What this task involves: Reproduce every line of the entries below word for word, leaving out the pictures.

Data provided:
****

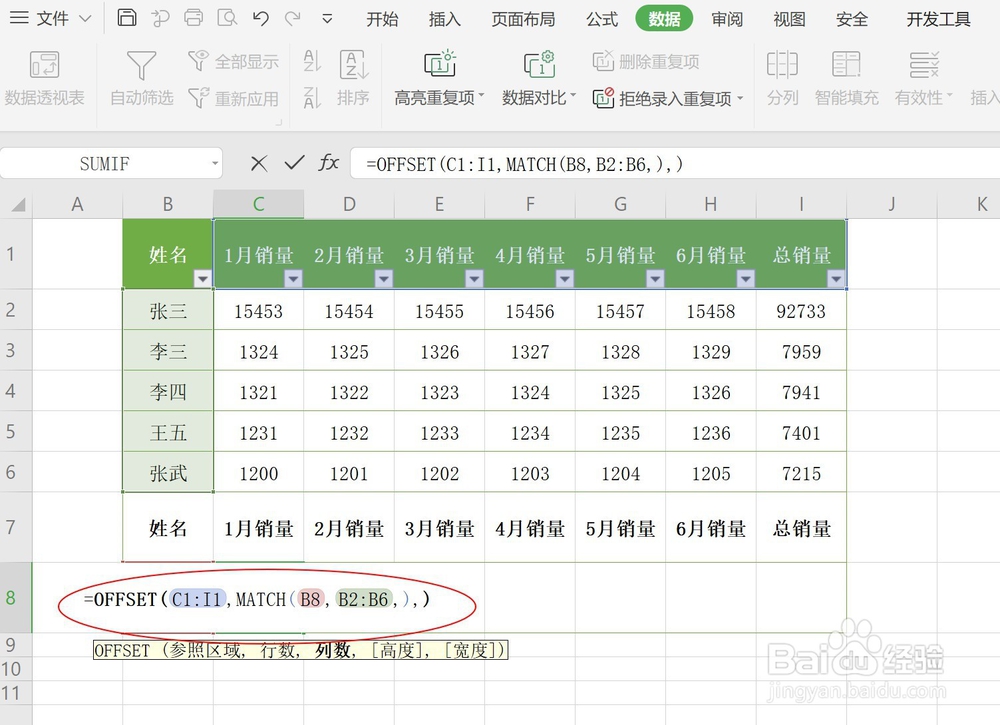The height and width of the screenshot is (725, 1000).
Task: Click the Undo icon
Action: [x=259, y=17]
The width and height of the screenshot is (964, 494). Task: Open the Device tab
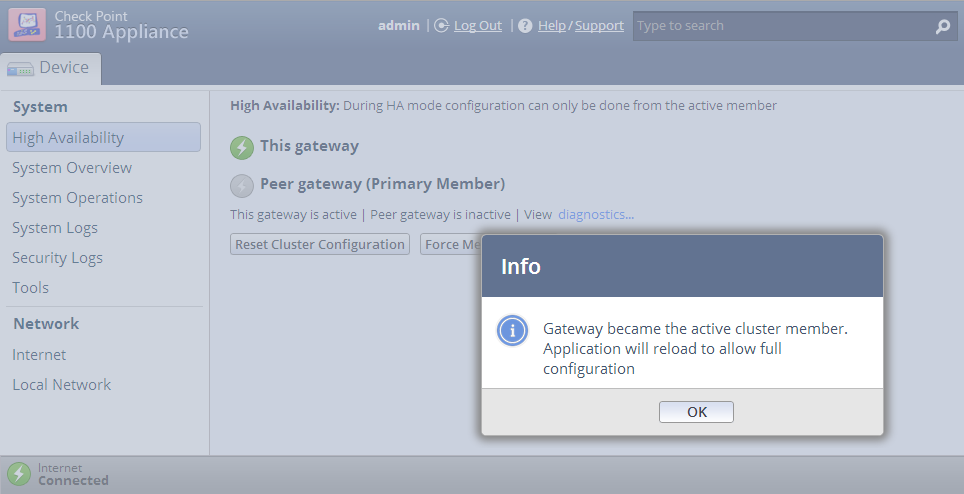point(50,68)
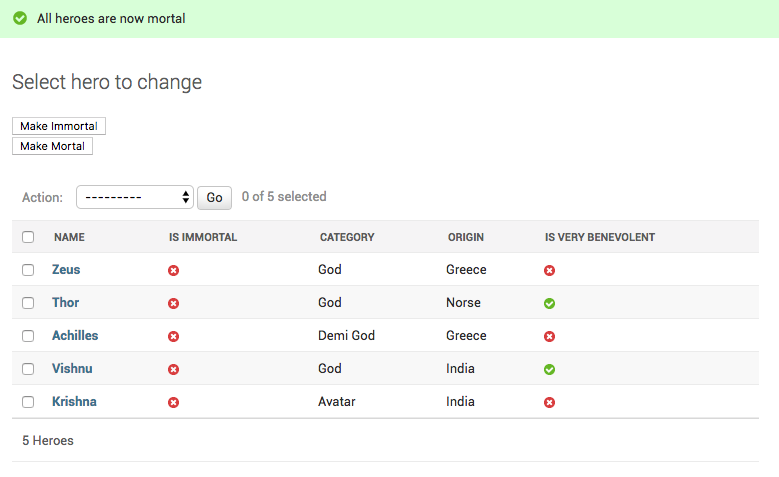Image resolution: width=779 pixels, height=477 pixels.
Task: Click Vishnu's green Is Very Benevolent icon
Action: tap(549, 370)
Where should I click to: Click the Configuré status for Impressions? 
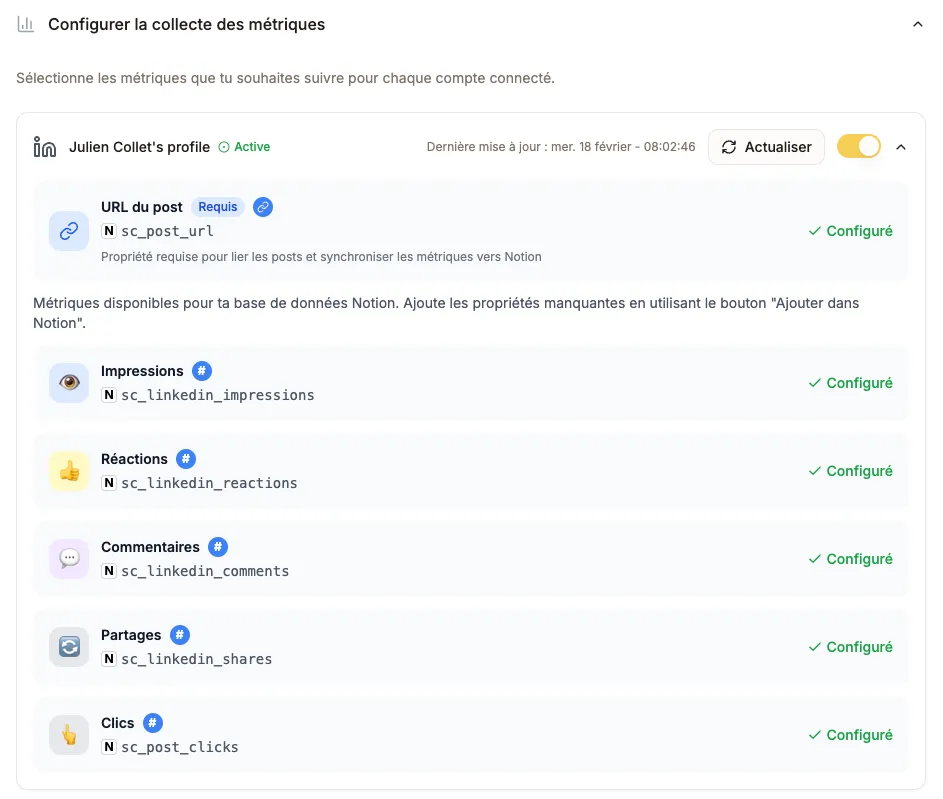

****

Reply to the task:
The height and width of the screenshot is (725, 1000).
Task: Click the Undo icon
Action: [x=259, y=17]
The width and height of the screenshot is (964, 494). Task: Open the Device tab
point(50,68)
Image resolution: width=779 pixels, height=477 pixels.
Task: Click Vishnu's green Is Very Benevolent icon
Action: tap(549, 370)
Where should I click to: Click the Configuré status for Impressions? 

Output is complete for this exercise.